What you should do — Swap every instance of "Screen dimensions" for "Display size" in the entries below, and write the entries out again with nothing else changed.

Supplied records —
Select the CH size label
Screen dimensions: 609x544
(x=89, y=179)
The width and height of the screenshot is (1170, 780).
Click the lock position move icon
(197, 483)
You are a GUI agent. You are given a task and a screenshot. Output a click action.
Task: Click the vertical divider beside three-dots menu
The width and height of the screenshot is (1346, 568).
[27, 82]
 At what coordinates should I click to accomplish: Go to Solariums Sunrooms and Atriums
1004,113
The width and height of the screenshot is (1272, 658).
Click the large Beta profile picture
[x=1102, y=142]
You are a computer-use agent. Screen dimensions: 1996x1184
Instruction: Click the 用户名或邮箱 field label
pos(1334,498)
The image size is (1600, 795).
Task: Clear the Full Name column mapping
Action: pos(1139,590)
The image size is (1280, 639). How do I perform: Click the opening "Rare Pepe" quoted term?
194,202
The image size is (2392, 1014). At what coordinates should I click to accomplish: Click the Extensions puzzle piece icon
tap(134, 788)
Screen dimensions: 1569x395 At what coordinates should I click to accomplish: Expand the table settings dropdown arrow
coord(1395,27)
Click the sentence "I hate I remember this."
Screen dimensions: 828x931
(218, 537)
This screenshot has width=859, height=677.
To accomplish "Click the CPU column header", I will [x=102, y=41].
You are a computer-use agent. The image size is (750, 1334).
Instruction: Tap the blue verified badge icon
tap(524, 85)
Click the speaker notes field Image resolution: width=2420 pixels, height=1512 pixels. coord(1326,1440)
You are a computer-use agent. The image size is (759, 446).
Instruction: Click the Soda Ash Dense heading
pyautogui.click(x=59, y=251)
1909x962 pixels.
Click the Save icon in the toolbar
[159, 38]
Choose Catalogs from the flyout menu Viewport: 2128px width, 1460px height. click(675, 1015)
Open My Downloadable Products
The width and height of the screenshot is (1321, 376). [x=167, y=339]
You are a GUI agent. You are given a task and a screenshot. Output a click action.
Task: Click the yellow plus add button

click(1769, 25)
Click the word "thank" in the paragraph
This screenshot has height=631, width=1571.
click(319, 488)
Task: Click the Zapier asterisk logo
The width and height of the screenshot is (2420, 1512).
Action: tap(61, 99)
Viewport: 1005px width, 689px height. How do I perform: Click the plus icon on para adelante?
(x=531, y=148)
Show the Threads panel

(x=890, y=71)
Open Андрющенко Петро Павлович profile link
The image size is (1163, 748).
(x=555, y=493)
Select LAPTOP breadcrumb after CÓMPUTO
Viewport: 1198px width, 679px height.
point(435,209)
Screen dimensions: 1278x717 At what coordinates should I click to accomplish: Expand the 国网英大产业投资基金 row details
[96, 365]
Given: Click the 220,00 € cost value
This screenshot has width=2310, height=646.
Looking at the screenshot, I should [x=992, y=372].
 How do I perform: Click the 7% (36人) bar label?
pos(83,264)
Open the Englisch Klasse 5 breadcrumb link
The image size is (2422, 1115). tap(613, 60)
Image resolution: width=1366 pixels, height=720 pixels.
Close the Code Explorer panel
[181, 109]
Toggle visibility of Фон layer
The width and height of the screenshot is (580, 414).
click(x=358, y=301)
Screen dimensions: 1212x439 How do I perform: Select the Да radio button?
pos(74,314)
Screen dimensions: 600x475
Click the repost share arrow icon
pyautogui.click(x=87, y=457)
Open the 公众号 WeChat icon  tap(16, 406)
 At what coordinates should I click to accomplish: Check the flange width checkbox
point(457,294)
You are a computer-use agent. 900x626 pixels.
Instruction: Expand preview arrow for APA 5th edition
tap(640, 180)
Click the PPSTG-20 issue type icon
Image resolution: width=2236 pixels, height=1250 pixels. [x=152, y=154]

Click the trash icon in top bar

Full output —
Select the CH size label
Display size: 609x544
(x=89, y=179)
The width and height of the screenshot is (1170, 780).
Click the lock position move icon
(197, 483)
You are a GUI agent. You are given a task and a screenshot. Output a click action.
Task: Click the vertical divider beside three-dots menu
The width and height of the screenshot is (1346, 568).
[27, 82]
 At what coordinates should I click to accomplish: Go to Solariums Sunrooms and Atriums
1004,113
The width and height of the screenshot is (1272, 658).
Click the large Beta profile picture
[x=1102, y=142]
You are a computer-use agent. Display size: 1996x1184
Instruction: Click the 用户名或邮箱 field label
pos(1334,498)
The image size is (1600, 795).
Task: Clear the Full Name column mapping
Action: pos(1139,590)
The image size is (1280, 639). How do I perform: Click the opening "Rare Pepe" quoted term?
194,202
The image size is (2392, 1014). At what coordinates should I click to accomplish: Click the Extensions puzzle piece icon
tap(134, 788)
Display size: 1569x395 At what coordinates should I click to accomplish: Expand the table settings dropdown arrow
coord(1395,27)
Click the sentence "I hate I remember this."
Display size: 828x931
(218, 537)
This screenshot has width=859, height=677.
To accomplish "Click the CPU column header", I will [x=102, y=41].
You are a computer-use agent. The image size is (750, 1334).
Instruction: Tap the blue verified badge icon
tap(524, 85)
Click the speaker notes field Image resolution: width=2420 pixels, height=1512 pixels. coord(1326,1440)
You are a computer-use agent. The image size is (759, 446).
Instruction: Click the Soda Ash Dense heading
pyautogui.click(x=59, y=251)
1909x962 pixels.
Click the Save icon in the toolbar
[159, 38]
Choose Catalogs from the flyout menu Viewport: 2128px width, 1460px height. click(675, 1015)
Open My Downloadable Products
The width and height of the screenshot is (1321, 376). [x=167, y=339]
You are a GUI agent. You are given a task and a screenshot. Output a click action.
Task: Click the yellow plus add button

click(1769, 25)
Click the word "thank" in the paragraph
This screenshot has height=631, width=1571.
click(319, 488)
Task: Click the Zapier asterisk logo
The width and height of the screenshot is (2420, 1512).
Action: tap(61, 99)
Viewport: 1005px width, 689px height. How do I perform: Click the plus icon on para adelante?
(x=531, y=148)
Show the Threads panel

(x=890, y=71)
Open Андрющенко Петро Павлович profile link
The image size is (1163, 748).
(x=555, y=493)
Select LAPTOP breadcrumb after CÓMPUTO
Viewport: 1198px width, 679px height.
point(435,209)
Display size: 1278x717 At what coordinates should I click to accomplish: Expand the 国网英大产业投资基金 row details
[96, 365]
Given: Click the 220,00 € cost value
This screenshot has width=2310, height=646.
Looking at the screenshot, I should [x=992, y=372].
 How do I perform: Click the 7% (36人) bar label?
pos(83,264)
Open the Englisch Klasse 5 breadcrumb link
The image size is (2422, 1115). tap(613, 60)
Image resolution: width=1366 pixels, height=720 pixels.
Close the Code Explorer panel
[181, 109]
Toggle visibility of Фон layer
The width and height of the screenshot is (580, 414).
click(x=358, y=301)
Display size: 1212x439 How do I perform: Select the Да radio button?
pos(74,314)
Display size: 600x475
Click the repost share arrow icon
pyautogui.click(x=87, y=457)
Open the 公众号 WeChat icon  tap(16, 406)
 At what coordinates should I click to accomplish: Check the flange width checkbox
point(457,294)
You are a computer-use agent. 900x626 pixels.
Instruction: Expand preview arrow for APA 5th edition
tap(640, 180)
Click the PPSTG-20 issue type icon
Image resolution: width=2236 pixels, height=1250 pixels. [x=152, y=154]

Click the trash icon in top bar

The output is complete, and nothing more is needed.